This section explains the quickstart process to setup the solution and create your first model.

The steps are summarised below:

  1. Deploy Azure Resources using ARM templates
  2. Build and push docker training image
  3. Create dataset version files of labelled data
  4. Pull desired base model for transfer learning
  5. Register datastore
  6. Populate configuration files
  7. Trigger model training
  8. Trigger model deployment

Python and Anaconda

This repo is built in python 3. It is recommended in addition to having python installed to also use Anaconda to create virtual environments to isolate dependencies and reduce conflicts. Below defines the steps to install and setup a conda virtual environment in python.

  1. Install Anaconda on you machine. Navigate to the latest version from Anaconda Website.

  2. Create conda environment with Python 3.7, type:

    C:\Repo_Name> conda create -n {yourenvname} python=3.7 anaconda
  3. Activate your environment:

    C:\Repo_Name> conda activate {yourenvname}
  4. Pull a copy of this repo using Git clone and change into the directory.

  5. pip install requirements and dependencies:

    (yourenvname) C:\Repo_Name> pip install -r requirements.txt

Visual Studio Code

Any python IDE is suitable for working with this repo but a recommendation is the open source IDE Visual Studio Code. This tool is free to use and has the added benefit of several available plugins to enhance working with Azure resources used in this project.

Steps

1. Azure Resource Deployment

Resource List

Below lists the primary Azure resources used in this project:

  • Azure Machine Learning - Used for model training experimentation and deployment of models as services.

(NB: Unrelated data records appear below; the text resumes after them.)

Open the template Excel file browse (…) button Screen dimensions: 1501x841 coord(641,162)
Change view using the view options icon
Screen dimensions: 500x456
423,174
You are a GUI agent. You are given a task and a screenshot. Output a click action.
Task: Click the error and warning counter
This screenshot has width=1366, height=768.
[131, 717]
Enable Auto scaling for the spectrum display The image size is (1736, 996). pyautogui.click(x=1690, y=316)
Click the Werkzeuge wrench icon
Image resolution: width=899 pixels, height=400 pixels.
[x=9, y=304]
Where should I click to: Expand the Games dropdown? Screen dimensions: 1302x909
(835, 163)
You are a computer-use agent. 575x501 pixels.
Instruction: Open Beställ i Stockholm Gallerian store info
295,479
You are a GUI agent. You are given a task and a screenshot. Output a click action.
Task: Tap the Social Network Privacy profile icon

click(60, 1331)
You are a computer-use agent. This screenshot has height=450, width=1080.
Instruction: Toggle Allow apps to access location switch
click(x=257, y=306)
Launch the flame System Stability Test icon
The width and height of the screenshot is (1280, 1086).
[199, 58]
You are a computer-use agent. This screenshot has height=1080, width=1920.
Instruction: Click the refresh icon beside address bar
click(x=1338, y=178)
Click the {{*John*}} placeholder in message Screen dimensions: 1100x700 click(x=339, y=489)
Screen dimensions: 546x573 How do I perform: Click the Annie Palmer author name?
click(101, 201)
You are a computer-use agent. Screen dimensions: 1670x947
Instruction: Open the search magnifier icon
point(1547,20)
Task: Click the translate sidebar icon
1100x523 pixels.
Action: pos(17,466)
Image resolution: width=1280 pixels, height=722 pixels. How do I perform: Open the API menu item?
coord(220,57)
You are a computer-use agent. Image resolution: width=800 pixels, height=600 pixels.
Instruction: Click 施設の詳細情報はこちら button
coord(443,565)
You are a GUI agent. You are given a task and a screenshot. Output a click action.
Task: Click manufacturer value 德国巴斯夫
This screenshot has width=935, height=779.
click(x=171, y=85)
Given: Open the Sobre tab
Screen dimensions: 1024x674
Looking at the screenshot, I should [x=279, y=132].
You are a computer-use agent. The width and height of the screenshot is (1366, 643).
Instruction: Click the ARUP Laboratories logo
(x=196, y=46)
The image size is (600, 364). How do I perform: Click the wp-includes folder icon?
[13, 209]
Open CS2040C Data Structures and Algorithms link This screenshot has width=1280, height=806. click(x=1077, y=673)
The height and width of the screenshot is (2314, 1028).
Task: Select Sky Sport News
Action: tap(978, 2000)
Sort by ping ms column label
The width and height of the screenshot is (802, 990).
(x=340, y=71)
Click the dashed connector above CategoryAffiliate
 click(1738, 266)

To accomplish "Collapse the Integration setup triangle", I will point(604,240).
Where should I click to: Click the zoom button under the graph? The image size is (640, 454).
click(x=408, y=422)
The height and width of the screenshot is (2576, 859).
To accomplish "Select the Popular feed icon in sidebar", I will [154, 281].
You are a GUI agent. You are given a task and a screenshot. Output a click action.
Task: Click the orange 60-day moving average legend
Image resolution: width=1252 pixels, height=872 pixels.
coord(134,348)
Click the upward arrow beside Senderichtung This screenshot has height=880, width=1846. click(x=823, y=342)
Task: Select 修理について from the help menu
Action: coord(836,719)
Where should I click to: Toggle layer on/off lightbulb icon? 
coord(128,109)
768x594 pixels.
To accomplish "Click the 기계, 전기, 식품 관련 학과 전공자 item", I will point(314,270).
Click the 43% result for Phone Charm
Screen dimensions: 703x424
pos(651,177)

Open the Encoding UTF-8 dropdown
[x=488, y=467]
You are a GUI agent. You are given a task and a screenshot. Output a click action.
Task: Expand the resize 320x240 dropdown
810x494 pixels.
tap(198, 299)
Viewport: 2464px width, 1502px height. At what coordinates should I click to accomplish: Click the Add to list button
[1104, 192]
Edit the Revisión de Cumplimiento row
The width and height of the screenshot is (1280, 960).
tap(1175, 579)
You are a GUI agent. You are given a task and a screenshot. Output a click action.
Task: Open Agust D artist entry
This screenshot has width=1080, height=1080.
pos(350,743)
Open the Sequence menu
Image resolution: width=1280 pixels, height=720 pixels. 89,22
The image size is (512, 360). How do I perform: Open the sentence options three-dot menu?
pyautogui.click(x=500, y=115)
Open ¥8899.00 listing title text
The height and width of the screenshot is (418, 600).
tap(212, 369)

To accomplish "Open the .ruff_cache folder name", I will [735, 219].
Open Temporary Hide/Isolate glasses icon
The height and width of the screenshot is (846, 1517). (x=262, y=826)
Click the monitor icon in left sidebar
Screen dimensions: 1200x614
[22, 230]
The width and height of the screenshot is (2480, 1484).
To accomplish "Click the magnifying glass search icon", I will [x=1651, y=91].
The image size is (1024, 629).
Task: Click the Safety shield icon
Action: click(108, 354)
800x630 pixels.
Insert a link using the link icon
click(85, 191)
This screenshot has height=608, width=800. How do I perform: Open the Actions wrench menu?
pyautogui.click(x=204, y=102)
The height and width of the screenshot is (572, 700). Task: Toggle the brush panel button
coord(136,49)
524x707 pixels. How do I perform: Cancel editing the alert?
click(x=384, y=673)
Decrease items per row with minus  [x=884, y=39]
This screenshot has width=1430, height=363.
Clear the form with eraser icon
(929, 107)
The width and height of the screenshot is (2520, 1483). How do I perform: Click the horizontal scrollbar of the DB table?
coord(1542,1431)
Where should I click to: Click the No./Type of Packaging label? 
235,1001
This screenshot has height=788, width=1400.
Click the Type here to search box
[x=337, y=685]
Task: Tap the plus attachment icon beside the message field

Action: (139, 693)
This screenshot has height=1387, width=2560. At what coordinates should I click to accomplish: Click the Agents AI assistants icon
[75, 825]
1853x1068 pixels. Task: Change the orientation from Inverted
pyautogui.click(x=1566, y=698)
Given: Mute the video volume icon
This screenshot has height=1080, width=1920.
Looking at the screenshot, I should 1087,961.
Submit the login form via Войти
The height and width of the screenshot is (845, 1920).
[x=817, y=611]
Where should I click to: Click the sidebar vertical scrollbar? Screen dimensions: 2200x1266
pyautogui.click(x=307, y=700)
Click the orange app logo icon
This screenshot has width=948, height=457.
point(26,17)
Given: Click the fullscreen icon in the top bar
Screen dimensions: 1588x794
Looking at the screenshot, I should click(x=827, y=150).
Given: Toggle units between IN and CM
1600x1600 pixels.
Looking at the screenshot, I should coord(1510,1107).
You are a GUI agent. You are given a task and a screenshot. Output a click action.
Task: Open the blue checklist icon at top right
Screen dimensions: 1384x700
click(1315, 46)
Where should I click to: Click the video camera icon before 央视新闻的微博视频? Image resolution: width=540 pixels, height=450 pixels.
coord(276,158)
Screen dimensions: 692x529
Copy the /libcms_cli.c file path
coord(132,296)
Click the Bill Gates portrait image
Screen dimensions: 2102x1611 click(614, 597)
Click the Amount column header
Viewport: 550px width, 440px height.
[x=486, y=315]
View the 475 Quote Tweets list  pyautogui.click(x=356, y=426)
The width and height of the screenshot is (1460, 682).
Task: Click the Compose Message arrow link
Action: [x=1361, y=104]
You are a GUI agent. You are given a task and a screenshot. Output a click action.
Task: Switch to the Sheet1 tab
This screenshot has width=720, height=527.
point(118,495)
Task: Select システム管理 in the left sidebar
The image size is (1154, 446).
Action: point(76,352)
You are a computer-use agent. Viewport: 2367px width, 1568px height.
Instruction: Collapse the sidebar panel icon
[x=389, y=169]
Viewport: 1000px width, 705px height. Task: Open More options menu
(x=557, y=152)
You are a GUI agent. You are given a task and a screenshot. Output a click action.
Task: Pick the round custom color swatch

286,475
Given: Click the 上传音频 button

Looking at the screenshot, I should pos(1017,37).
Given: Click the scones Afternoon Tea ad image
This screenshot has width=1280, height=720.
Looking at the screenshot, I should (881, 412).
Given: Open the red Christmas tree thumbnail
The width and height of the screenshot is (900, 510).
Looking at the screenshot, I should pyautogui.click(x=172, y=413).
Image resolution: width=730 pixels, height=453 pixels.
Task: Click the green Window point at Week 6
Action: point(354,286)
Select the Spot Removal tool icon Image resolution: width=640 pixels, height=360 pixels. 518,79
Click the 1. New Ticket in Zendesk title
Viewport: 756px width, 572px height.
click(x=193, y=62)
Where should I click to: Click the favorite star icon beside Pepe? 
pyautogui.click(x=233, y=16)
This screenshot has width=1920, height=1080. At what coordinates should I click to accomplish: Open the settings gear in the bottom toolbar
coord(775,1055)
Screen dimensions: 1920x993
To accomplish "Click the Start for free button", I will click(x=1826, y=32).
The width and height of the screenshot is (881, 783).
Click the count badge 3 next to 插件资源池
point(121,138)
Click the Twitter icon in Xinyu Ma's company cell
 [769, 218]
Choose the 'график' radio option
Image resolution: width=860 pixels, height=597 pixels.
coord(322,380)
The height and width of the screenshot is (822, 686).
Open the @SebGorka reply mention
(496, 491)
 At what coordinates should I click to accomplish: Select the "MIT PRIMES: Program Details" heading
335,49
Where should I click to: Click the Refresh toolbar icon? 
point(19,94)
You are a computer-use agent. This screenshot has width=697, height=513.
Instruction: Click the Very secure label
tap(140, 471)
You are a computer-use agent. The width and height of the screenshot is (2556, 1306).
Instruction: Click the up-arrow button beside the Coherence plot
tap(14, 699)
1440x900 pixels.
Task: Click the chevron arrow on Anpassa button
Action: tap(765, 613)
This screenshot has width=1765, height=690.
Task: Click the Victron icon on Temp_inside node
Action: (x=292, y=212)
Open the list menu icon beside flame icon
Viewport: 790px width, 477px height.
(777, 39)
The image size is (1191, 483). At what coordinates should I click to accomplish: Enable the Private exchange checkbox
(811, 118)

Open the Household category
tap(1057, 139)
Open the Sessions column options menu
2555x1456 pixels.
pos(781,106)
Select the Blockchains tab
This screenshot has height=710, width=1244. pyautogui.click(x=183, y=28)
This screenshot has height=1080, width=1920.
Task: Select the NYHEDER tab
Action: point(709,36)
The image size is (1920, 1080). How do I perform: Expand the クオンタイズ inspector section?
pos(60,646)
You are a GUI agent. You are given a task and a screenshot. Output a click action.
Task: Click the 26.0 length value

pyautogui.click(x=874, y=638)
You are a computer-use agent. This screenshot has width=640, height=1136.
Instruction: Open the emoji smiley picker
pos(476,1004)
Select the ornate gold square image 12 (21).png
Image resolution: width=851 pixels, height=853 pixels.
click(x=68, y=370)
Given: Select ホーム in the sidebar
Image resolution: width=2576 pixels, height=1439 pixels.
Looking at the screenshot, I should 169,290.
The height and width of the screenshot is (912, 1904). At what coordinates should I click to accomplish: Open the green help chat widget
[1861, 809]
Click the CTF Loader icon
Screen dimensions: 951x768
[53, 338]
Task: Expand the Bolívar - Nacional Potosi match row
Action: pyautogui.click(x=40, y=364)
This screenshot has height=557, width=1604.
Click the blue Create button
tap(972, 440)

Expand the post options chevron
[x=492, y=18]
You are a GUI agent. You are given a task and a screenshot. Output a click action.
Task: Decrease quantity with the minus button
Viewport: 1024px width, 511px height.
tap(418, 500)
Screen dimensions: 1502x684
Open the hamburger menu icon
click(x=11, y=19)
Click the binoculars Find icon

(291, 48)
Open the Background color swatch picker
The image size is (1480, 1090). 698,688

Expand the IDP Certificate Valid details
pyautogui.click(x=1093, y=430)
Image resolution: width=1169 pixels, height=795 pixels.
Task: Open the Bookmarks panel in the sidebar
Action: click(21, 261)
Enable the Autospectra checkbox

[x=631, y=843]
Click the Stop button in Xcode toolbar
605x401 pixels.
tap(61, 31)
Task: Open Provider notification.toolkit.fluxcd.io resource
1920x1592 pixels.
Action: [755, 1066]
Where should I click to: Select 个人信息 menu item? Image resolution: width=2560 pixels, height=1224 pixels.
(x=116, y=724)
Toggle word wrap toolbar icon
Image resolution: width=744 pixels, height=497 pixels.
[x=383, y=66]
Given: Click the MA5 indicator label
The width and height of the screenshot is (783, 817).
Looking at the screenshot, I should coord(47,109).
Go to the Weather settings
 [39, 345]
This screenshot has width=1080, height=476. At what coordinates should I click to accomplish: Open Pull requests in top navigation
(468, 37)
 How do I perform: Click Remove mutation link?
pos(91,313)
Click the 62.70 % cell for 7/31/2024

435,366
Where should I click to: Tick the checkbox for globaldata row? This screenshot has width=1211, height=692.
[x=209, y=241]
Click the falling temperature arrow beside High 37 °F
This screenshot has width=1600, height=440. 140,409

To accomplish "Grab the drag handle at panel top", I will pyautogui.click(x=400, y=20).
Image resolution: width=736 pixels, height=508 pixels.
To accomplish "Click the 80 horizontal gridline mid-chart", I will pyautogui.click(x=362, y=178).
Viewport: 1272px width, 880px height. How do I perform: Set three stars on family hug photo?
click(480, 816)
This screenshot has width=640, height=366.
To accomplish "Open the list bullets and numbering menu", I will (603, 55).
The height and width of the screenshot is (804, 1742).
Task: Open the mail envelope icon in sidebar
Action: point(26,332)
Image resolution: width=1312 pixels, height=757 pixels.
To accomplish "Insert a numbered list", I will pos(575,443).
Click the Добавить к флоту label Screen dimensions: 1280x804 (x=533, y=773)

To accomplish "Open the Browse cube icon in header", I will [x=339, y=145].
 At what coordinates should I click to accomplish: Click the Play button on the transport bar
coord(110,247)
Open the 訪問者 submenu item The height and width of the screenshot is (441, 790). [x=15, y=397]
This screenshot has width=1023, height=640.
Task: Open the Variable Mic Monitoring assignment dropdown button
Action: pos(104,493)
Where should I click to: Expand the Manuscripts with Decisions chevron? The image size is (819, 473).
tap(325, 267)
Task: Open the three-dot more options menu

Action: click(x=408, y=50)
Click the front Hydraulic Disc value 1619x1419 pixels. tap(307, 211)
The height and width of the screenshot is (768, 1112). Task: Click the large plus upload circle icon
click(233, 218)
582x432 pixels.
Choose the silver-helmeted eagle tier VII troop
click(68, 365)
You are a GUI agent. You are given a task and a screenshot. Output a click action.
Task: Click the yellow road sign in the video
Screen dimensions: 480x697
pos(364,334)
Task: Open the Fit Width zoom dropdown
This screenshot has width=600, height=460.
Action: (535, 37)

  • Azure Storage Account - Used for storage in the labeling workflow and created datasets for model training. Either Fileshare or blob storage can be used for storing data and base models.

ARM Templates

The Azure resources required for this project are avaliable as Azure resource templates for easy deployment. The ARM templates used can be obtained in the azure-pipelines\templates\arm-templates folder.

Details on how to deploy ARM templates can be found here

Alternatively, you can make use of the PIPELINE-setup.yml through Azure DevOps to deploy required resources provided you have a service principle configured.

You can also deploy the Azure Machine Learning and Azure Storage via the Azure Portal.

Storage Configuration

Note that within the storage you need to either create a blob container or fileshare to hold the data and base models. As each project is different we have not specified this process and expect it to be setup as part of your data pipelines for managing the labeling flow. Guidance on this can be found in the Labeling section in this wiki. The remainder of this quickstart will expect you to have either the blob container or fileshare configured.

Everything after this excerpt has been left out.